→ What is being asked
Find the string "will" in the records. Copy every line it appears in.

___ Recorded data

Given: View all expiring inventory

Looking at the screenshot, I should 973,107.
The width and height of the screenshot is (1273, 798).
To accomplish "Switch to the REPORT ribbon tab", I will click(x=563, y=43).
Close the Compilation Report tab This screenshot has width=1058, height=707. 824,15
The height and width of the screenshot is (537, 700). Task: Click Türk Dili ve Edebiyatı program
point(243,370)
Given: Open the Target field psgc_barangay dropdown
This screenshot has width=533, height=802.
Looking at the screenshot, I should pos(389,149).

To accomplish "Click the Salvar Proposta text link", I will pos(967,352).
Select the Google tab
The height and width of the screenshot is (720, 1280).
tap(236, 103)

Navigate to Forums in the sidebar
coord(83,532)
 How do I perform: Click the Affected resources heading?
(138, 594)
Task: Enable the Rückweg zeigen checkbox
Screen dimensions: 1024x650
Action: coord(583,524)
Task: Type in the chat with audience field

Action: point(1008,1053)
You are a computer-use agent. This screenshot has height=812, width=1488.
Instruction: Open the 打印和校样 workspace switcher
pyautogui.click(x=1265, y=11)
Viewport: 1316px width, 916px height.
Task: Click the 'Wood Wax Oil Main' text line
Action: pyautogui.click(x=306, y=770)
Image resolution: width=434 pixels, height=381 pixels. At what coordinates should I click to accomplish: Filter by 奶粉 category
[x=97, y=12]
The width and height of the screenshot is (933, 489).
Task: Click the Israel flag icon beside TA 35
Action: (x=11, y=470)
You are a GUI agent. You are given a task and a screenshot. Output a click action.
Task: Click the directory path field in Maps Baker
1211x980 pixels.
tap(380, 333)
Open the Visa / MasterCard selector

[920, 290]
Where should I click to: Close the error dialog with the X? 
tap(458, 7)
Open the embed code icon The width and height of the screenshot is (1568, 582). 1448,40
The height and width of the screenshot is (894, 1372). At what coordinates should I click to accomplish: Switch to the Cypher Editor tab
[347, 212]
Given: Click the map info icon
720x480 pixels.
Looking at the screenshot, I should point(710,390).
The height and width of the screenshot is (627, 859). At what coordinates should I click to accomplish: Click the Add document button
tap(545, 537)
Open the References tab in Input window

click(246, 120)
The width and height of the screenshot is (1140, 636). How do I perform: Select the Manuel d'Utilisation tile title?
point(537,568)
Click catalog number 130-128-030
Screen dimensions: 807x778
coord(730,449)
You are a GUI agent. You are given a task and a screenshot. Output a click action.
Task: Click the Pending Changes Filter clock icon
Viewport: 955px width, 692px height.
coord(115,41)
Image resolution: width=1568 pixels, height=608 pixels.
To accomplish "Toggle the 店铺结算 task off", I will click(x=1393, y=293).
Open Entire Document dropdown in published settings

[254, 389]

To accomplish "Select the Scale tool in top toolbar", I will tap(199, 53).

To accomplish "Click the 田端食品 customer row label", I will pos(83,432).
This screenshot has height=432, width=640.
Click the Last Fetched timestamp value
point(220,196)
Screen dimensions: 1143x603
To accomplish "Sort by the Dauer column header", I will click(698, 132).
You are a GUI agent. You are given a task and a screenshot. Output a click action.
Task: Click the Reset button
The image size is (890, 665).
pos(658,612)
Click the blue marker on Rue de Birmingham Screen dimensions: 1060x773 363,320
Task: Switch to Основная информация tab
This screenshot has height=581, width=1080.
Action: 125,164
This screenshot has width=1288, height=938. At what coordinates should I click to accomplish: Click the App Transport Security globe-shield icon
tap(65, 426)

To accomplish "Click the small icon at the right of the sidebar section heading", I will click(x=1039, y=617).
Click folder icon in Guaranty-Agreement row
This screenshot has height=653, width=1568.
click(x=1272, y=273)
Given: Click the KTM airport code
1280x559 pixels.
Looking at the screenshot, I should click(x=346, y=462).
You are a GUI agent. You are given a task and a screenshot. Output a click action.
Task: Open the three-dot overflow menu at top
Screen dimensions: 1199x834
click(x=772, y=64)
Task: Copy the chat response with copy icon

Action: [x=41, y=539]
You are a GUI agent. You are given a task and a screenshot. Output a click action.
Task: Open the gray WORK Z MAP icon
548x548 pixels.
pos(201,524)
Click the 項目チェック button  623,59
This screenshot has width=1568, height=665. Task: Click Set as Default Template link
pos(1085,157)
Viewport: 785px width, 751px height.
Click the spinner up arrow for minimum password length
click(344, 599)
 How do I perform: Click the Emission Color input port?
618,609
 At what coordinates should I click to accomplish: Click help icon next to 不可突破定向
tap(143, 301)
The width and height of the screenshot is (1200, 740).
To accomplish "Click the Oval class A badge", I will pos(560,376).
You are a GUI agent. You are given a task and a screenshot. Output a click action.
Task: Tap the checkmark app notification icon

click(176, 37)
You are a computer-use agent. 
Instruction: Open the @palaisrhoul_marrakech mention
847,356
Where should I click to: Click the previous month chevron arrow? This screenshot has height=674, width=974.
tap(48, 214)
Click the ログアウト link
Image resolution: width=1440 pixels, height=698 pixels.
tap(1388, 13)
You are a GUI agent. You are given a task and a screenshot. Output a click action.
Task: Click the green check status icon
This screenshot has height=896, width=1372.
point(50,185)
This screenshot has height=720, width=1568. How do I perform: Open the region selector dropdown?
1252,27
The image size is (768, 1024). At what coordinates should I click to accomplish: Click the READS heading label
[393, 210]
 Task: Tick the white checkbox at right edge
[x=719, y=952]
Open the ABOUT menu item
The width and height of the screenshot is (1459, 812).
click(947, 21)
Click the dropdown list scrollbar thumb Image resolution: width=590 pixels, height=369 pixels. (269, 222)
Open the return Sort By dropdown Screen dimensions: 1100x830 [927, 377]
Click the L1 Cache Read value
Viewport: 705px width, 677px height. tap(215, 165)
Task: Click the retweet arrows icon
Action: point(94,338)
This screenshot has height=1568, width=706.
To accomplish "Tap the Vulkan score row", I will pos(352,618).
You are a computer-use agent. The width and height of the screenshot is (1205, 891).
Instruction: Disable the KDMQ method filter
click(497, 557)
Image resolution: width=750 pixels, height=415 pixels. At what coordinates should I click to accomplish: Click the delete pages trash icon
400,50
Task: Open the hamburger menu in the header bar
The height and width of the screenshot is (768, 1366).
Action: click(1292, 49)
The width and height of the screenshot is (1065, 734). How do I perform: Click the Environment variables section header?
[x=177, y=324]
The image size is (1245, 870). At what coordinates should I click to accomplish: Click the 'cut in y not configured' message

______

→ Written answer
To accomplish "Switch to the REPORT ribbon tab", I will click(x=563, y=43).
To accomplish "Click the Salvar Proposta text link", I will pos(967,352).
To accomplish "Toggle the 店铺结算 task off", I will click(x=1393, y=293).
To accomplish "Select the Scale tool in top toolbar", I will tap(199, 53).
To accomplish "Click the 田端食品 customer row label", I will pos(83,432).
To accomplish "Sort by the Dauer column header", I will click(698, 132).
To accomplish "Click the small icon at the right of the sidebar section heading", I will click(x=1039, y=617).
To accomplish "Click the Oval class A badge", I will pos(560,376).
To accomplish "Tap the Vulkan score row", I will pos(352,618).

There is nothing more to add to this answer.